1. The technology on board that thing was ancient, my old casio watch is probably more advanced. But during that time it was (and probably still is) an amazing piece of work.

Launch abort systems have existed since Yuri Gagarin, almost 20 years before the Shutgle flew.

2. The unsafe environment the shuttle naturally lives in. Space, and getting to space, isn't some oh lets go take a walk in the park.

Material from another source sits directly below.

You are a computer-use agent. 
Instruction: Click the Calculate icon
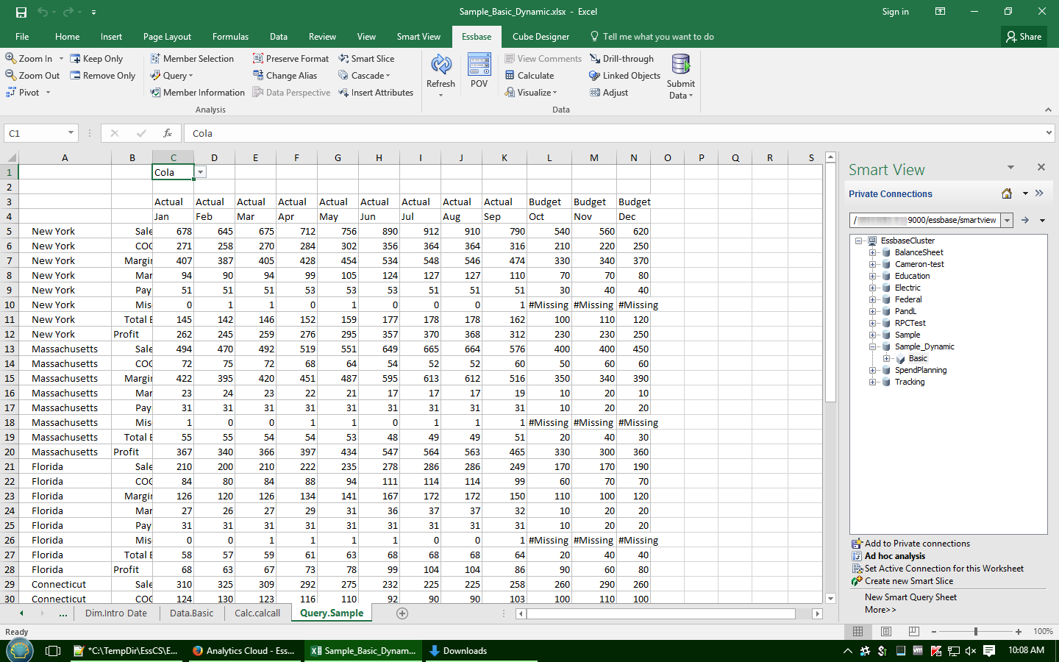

It's a naturally risky job.

All 14 deaths occurred below the Karman line that marks the beginning of space.

Launching at below zero temps the SRB seals are not designed for, something ATK engineers warned against, had nothing to do with space being dangerous and everything to do with poor management.

Designing a delicate thermal protection system left wide open within feet of tons of fragile foam insulation, or absent that condensed ice, over the liquid oxygen tank fails Systems Design 101.

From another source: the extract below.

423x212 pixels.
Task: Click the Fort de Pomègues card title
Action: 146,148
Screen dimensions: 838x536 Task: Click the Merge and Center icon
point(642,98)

They were killed by bad design and incompetence, not space.

3. NASA's budget is ****ing tiny. They get about $18 billion a year to do everything that they do.

Challenger happened when the Shuttle program was flush with money, and Columbia's destruction was due to a design problem that couldn't be corrected, only partially mitigated. Those and management that had blinders on. Money can't fix incompetance.

4. The unsafe bits that you talked about.

Which are part & parcel of 1-3.

Space X may be able to launch stuff for less but they don't have to deal with the government bureaucracy that NASA has to. If NASA was able to shop around for the best deal for everything from chairs to rockets they could probably be a lot more efficient. But they simply can't because a government agency.

NASA is indfficient because of 1) cost-plus contracting instead making greater use of COTS (commercial off the shelf), 2) having to spread their operations over as many congressional districts to please the Congress-critters instead of consolidating their infrastructure, 3) a mind-numbing top-down bureaucracy, and 4) innovations rarely making it into production ("that's how we've always done it!")

SpaceX has to comply with all the regulations NASA and the other aerospace contractors do, and whatever regulations NASA and the FAA tacks on, including human ratings standards which the Shuttle never had to comply with.

The SpaceX advantages are in a highly vertical integration, not doing things because that's how its always been done, and applying non-aerospace manufacturing methods (they borrow a lot from the suto industry.) Their Hawthorne factory takes raw materials in one end, and rockets & spacecraft come out the other end.

You know they're on to something when the Chinese say they can't compete with SpaceX, and Arieanspace's CEO can only grumble and talk of a simpler rocket down the road.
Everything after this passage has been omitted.